Stated goal:
Extract every line of the records below and reproduce each one verbatim.

[start Given records]

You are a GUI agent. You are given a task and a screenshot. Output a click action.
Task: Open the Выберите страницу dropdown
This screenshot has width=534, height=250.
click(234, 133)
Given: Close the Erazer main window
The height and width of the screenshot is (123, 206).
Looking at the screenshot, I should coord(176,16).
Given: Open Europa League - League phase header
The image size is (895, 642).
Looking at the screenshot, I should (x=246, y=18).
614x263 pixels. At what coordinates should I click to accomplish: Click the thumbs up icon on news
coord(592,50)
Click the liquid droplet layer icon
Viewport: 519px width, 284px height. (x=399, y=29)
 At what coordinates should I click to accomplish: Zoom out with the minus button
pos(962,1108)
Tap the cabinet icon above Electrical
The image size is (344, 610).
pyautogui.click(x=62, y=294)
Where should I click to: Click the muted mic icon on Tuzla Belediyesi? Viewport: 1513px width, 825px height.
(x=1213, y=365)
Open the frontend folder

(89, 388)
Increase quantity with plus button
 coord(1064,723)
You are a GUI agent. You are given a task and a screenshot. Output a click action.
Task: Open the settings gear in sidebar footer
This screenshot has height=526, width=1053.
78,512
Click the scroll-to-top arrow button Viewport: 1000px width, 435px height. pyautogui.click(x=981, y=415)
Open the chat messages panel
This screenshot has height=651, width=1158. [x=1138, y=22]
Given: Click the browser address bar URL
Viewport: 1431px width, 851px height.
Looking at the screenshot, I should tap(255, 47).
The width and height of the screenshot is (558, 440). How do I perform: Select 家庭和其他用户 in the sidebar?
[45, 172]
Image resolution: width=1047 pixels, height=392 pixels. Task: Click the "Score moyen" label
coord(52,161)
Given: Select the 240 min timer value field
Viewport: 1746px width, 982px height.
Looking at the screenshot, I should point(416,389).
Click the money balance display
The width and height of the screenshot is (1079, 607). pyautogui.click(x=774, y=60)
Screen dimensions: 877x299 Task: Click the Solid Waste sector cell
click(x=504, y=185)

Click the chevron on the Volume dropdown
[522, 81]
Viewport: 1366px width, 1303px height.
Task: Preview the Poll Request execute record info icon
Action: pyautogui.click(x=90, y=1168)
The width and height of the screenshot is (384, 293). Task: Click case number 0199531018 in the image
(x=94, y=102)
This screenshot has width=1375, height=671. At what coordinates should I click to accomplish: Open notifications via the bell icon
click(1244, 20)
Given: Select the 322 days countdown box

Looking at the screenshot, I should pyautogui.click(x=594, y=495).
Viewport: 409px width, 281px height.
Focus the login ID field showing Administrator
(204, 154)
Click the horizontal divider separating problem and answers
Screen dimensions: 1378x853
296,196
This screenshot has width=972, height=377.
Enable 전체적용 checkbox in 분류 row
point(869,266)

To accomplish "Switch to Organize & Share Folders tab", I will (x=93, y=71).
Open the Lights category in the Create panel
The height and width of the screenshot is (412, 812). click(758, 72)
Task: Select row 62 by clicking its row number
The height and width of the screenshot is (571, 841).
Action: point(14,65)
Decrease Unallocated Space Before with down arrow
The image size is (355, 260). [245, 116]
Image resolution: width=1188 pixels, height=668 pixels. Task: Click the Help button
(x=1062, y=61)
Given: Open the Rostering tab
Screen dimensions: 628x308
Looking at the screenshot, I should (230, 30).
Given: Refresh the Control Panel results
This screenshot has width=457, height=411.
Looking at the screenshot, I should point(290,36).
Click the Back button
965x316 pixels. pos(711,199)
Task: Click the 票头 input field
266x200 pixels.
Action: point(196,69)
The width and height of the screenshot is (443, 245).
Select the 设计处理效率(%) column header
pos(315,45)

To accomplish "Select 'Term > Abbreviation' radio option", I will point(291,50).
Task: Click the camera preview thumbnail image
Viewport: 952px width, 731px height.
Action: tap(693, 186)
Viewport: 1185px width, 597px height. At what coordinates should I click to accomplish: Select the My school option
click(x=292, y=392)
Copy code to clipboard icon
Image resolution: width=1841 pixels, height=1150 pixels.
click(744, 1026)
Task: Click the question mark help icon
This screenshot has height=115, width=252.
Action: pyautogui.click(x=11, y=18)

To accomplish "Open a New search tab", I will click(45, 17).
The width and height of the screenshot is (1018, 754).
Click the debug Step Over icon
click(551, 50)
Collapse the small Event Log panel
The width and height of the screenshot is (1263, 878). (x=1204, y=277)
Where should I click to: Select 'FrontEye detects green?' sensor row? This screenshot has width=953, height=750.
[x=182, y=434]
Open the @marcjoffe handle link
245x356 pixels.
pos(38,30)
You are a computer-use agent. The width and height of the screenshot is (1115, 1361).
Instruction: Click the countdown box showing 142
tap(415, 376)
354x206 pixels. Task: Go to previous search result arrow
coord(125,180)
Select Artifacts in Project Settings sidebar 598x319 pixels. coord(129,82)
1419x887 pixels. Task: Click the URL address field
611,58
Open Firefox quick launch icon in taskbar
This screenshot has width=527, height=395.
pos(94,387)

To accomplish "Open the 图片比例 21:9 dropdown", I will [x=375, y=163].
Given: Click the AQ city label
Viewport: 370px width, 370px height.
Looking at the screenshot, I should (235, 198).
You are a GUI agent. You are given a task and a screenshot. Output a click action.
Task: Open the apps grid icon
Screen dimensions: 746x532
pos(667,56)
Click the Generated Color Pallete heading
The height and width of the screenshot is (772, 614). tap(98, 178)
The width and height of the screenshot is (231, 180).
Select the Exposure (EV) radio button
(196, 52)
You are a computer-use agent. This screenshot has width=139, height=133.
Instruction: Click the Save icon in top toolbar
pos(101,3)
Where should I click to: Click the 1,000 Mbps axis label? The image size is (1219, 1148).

[end Given records]

Solution to the exercise:
You are a GUI agent. You are given a task and a screenshot. Output a click action.
Task: Open the Выберите страницу dropdown
This screenshot has width=534, height=250.
click(234, 133)
Given: Close the Erazer main window
The height and width of the screenshot is (123, 206).
Looking at the screenshot, I should coord(176,16).
Given: Open Europa League - League phase header
The image size is (895, 642).
Looking at the screenshot, I should (x=246, y=18).
614x263 pixels. At what coordinates should I click to accomplish: Click the thumbs up icon on news
coord(592,50)
Click the liquid droplet layer icon
Viewport: 519px width, 284px height. (x=399, y=29)
 At what coordinates should I click to accomplish: Zoom out with the minus button
pos(962,1108)
Tap the cabinet icon above Electrical
The image size is (344, 610).
pyautogui.click(x=62, y=294)
Where should I click to: Click the muted mic icon on Tuzla Belediyesi? Viewport: 1513px width, 825px height.
(x=1213, y=365)
Open the frontend folder

(89, 388)
Increase quantity with plus button
 coord(1064,723)
You are a GUI agent. You are given a task and a screenshot. Output a click action.
Task: Open the settings gear in sidebar footer
This screenshot has height=526, width=1053.
78,512
Click the scroll-to-top arrow button Viewport: 1000px width, 435px height. pyautogui.click(x=981, y=415)
Open the chat messages panel
This screenshot has height=651, width=1158. [x=1138, y=22]
Given: Click the browser address bar URL
Viewport: 1431px width, 851px height.
Looking at the screenshot, I should tap(255, 47).
The width and height of the screenshot is (558, 440). How do I perform: Select 家庭和其他用户 in the sidebar?
[45, 172]
Image resolution: width=1047 pixels, height=392 pixels. Task: Click the "Score moyen" label
coord(52,161)
Given: Select the 240 min timer value field
Viewport: 1746px width, 982px height.
Looking at the screenshot, I should point(416,389).
Click the money balance display
The width and height of the screenshot is (1079, 607). pyautogui.click(x=774, y=60)
Screen dimensions: 877x299 Task: Click the Solid Waste sector cell
click(x=504, y=185)

Click the chevron on the Volume dropdown
[522, 81]
Viewport: 1366px width, 1303px height.
Task: Preview the Poll Request execute record info icon
Action: pyautogui.click(x=90, y=1168)
The width and height of the screenshot is (384, 293). Task: Click case number 0199531018 in the image
(x=94, y=102)
This screenshot has width=1375, height=671. At what coordinates should I click to accomplish: Open notifications via the bell icon
click(1244, 20)
Given: Select the 322 days countdown box

Looking at the screenshot, I should pyautogui.click(x=594, y=495).
Viewport: 409px width, 281px height.
Focus the login ID field showing Administrator
(204, 154)
Click the horizontal divider separating problem and answers
Screen dimensions: 1378x853
296,196
This screenshot has width=972, height=377.
Enable 전체적용 checkbox in 분류 row
point(869,266)

To accomplish "Switch to Organize & Share Folders tab", I will (x=93, y=71).
Open the Lights category in the Create panel
The height and width of the screenshot is (412, 812). click(758, 72)
Task: Select row 62 by clicking its row number
The height and width of the screenshot is (571, 841).
Action: point(14,65)
Decrease Unallocated Space Before with down arrow
The image size is (355, 260). [245, 116]
Image resolution: width=1188 pixels, height=668 pixels. Task: Click the Help button
(x=1062, y=61)
Given: Open the Rostering tab
Screen dimensions: 628x308
Looking at the screenshot, I should (230, 30).
Given: Refresh the Control Panel results
This screenshot has width=457, height=411.
Looking at the screenshot, I should point(290,36).
Click the Back button
965x316 pixels. pos(711,199)
Task: Click the 票头 input field
266x200 pixels.
Action: point(196,69)
The width and height of the screenshot is (443, 245).
Select the 设计处理效率(%) column header
pos(315,45)

To accomplish "Select 'Term > Abbreviation' radio option", I will point(291,50).
Task: Click the camera preview thumbnail image
Viewport: 952px width, 731px height.
Action: tap(693, 186)
Viewport: 1185px width, 597px height. At what coordinates should I click to accomplish: Select the My school option
click(x=292, y=392)
Copy code to clipboard icon
Image resolution: width=1841 pixels, height=1150 pixels.
click(744, 1026)
Task: Click the question mark help icon
This screenshot has height=115, width=252.
Action: pyautogui.click(x=11, y=18)

To accomplish "Open a New search tab", I will click(45, 17).
The width and height of the screenshot is (1018, 754).
Click the debug Step Over icon
click(551, 50)
Collapse the small Event Log panel
The width and height of the screenshot is (1263, 878). (x=1204, y=277)
Where should I click to: Select 'FrontEye detects green?' sensor row? This screenshot has width=953, height=750.
[x=182, y=434]
Open the @marcjoffe handle link
245x356 pixels.
pos(38,30)
You are a computer-use agent. The width and height of the screenshot is (1115, 1361).
Instruction: Click the countdown box showing 142
tap(415, 376)
354x206 pixels. Task: Go to previous search result arrow
coord(125,180)
Select Artifacts in Project Settings sidebar 598x319 pixels. coord(129,82)
1419x887 pixels. Task: Click the URL address field
611,58
Open Firefox quick launch icon in taskbar
This screenshot has width=527, height=395.
pos(94,387)

To accomplish "Open the 图片比例 21:9 dropdown", I will [x=375, y=163].
Given: Click the AQ city label
Viewport: 370px width, 370px height.
Looking at the screenshot, I should (235, 198).
You are a GUI agent. You are given a task and a screenshot. Output a click action.
Task: Open the apps grid icon
Screen dimensions: 746x532
pos(667,56)
Click the Generated Color Pallete heading
The height and width of the screenshot is (772, 614). tap(98, 178)
The width and height of the screenshot is (231, 180).
Select the Exposure (EV) radio button
(196, 52)
You are a computer-use agent. This screenshot has width=139, height=133.
Instruction: Click the Save icon in top toolbar
pos(101,3)
Where should I click to: Click the 1,000 Mbps axis label? The image size is (1219, 1148).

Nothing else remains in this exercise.